We do have sympathy for Ramaphosa, because it’s not easy to change overnight what has become a culture of greed and lack of accountability. Yet, there were some glimmers of hope this week that, just maybe, some leaders in the ANC might be starting to work for the people of South Africa rather than for themselves, their families and friends.
Newly-appointed Northern Cape Premier Zamani Saul told his incoming MECs that they could forget about getting fancy new cars with their jobs.
The money budgeted for those vehicles would go instead to buying ambulances. Also, Saul promised to get his hands dirty in personally monitoring service delivery in education and healthcare and, in the latter case, said he will establish a “corner office” in the casualty department of the Robert Sobukwe Hospital in the heart of Kimberley.

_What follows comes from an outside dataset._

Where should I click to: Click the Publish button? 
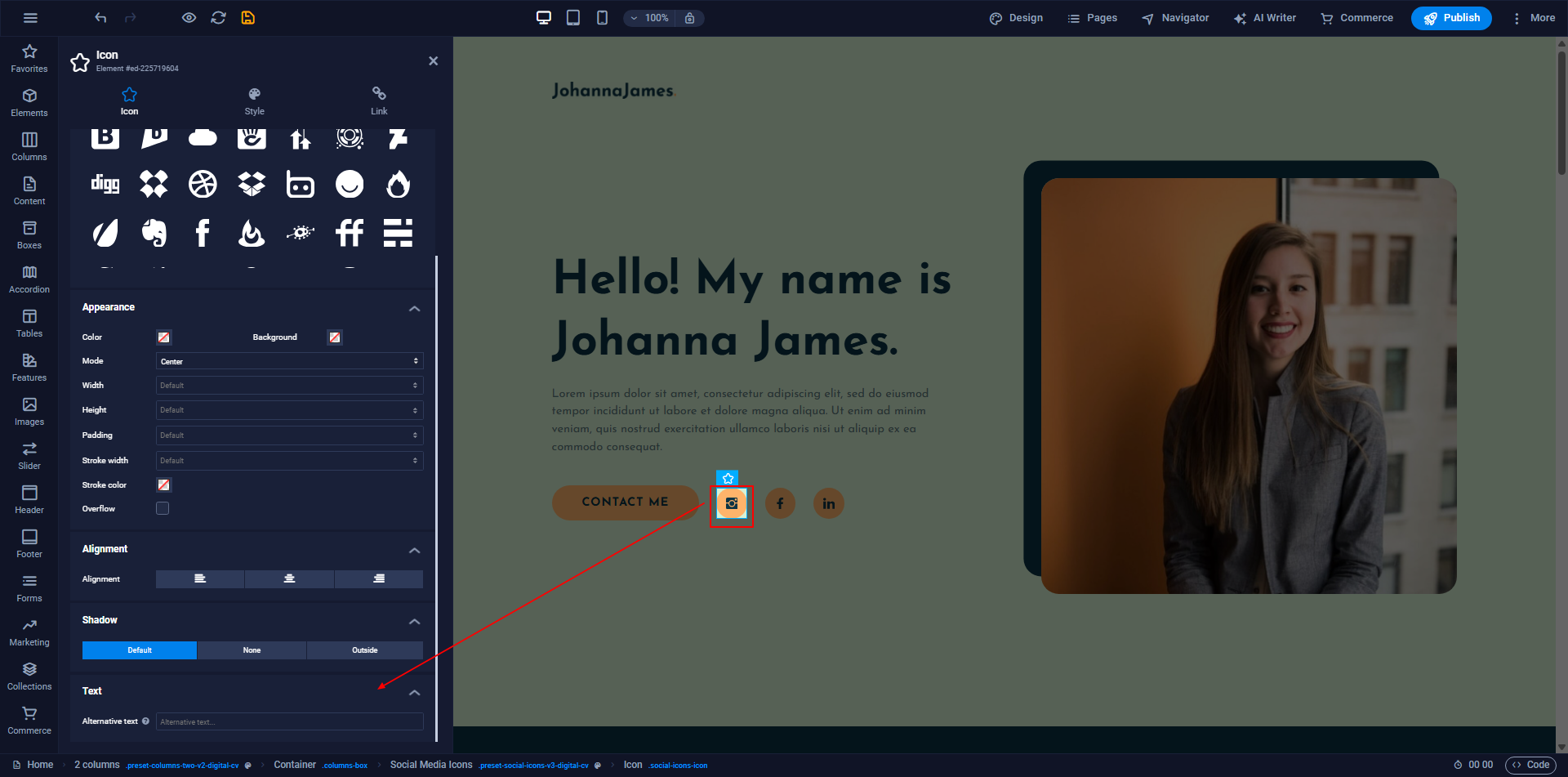click(x=1450, y=18)
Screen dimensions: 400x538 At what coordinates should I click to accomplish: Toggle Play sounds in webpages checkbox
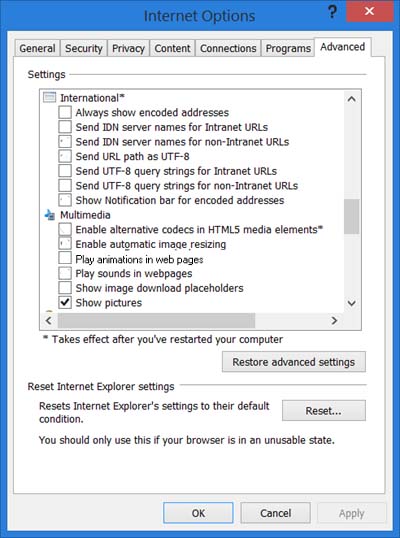point(65,273)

At the same time, Limpopo Premier Stan Mathabatha cancelled his own inauguration, pointing out, correctly, that the money could be better spent on the pressing problems in the province. Perhaps we are being naïve, but let’s give the two premiers the benefit of the doubt and believe they are genuinely willing to be servants of the public.
While we’re at it, how about banning blue light brigades and slashing the VIP protection budget? Then, let’s issue each minister a Toyota Corolla or equivalent. Sell off the ministerial mansions, too.
More than that, there needs to be a re-engineering of the attitudes of those in government. You work for us, not the other way around.